Достойные лица, делаясь предметом подобных излияний, по праву могут считаться мучениками. А публика, хочет она того или нет, невольно поддаётся неблагоприятным размышлениям, ибо на такие мысли наводят эти панегиристы в своих схожих с сатирой похвальных словах. Ведь на деле самый нерв современного панегирика - это некая утомительная сатира, которую, надо быть справедливым, подобный автор намеревается повернуть в пользу своего предмета, что приводит, однако, если только я не ошибаюсь, к совершенно противоположному результату.
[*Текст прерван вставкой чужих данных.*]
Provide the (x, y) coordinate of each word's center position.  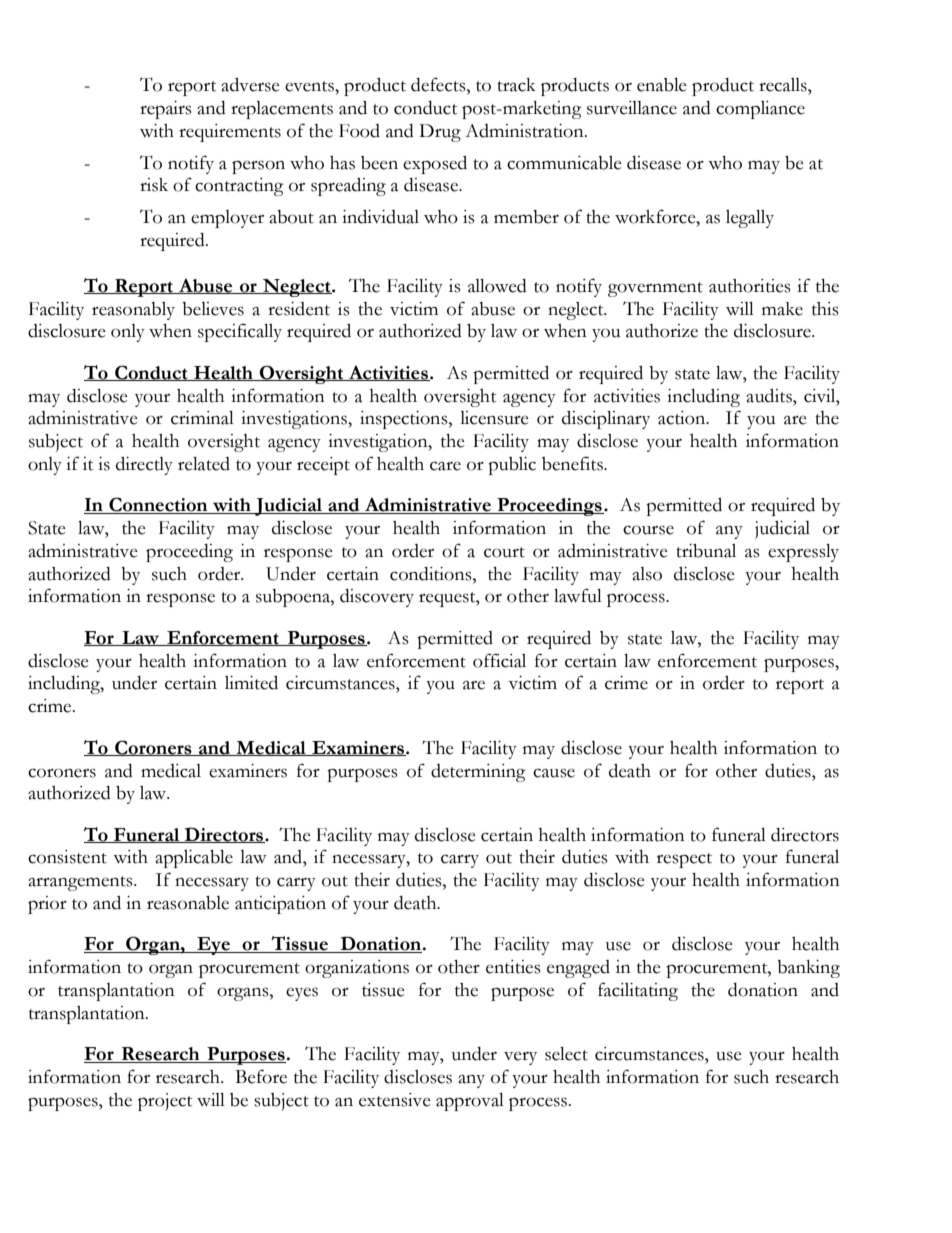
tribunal (706, 551)
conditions (432, 574)
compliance (760, 110)
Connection (158, 505)
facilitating (638, 991)
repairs (166, 110)
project (165, 1102)
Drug (440, 133)
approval (470, 1102)
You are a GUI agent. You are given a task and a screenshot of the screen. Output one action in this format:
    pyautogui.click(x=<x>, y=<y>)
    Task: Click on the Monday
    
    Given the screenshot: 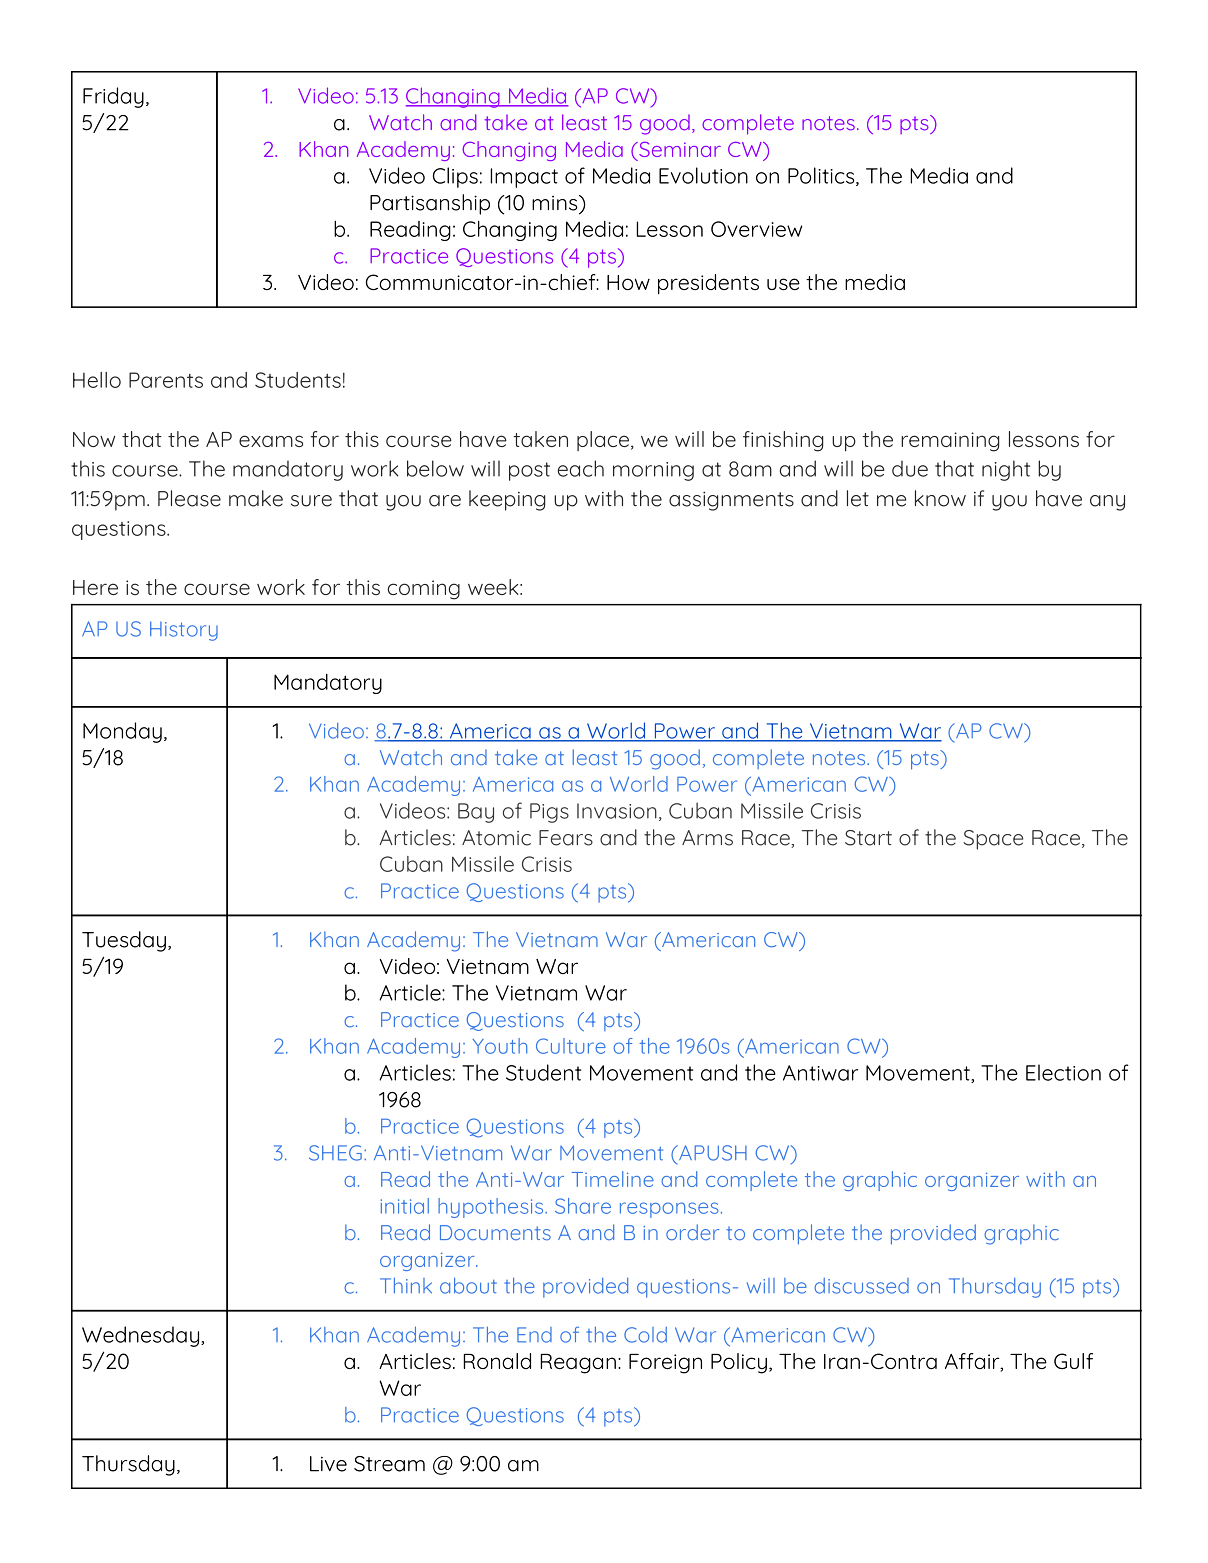 What is the action you would take?
    pyautogui.click(x=122, y=732)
Обычный метод, к которому прибегают наши авторы, желая расхвалить или себе подобного, или мудреца, героя, философа, или государственного деятеля, состоит в том, чтобы осмотреться повсюду в поисках лиц более ранних времен, которые бы соответствовали в чем-то современным характерам. Теперь-то уж они уверены, что угодят, - так представляется им, - каким-нибудь резким сатирическим выпадом. А потому, совлекши с этих почтенных персонажей все остатки их заслуг, они задумывают одеть своего героя во все награбленное добро. Такова бесплодность этих энкомиастов! Они умеют славить, только втаптывая в грязь. Если нужно расхвалить красавицу, то Елена в сравнении с нею будет безобразной, и сама Венера - унижена. А если нужно почтить какого-нибудь мужа наших дней, то в жертву должно принести одного из древних. Если нужно превознести поэта, низвержены будут Гомер и Пиндар. Если оратора или философа, - долой Демосфена, Туллия, Платона. А если генерала нашей армии, то придется разделаться с каким-нибудь героем прошлых веков. «Римляне не знали дисциплины! Греки не учились военному искусству!...»

Антони Шефтсбери,  Солилоквия, или совет автору / Эстетические опыты, М., «Искусство», 1975 г., с. 398-401.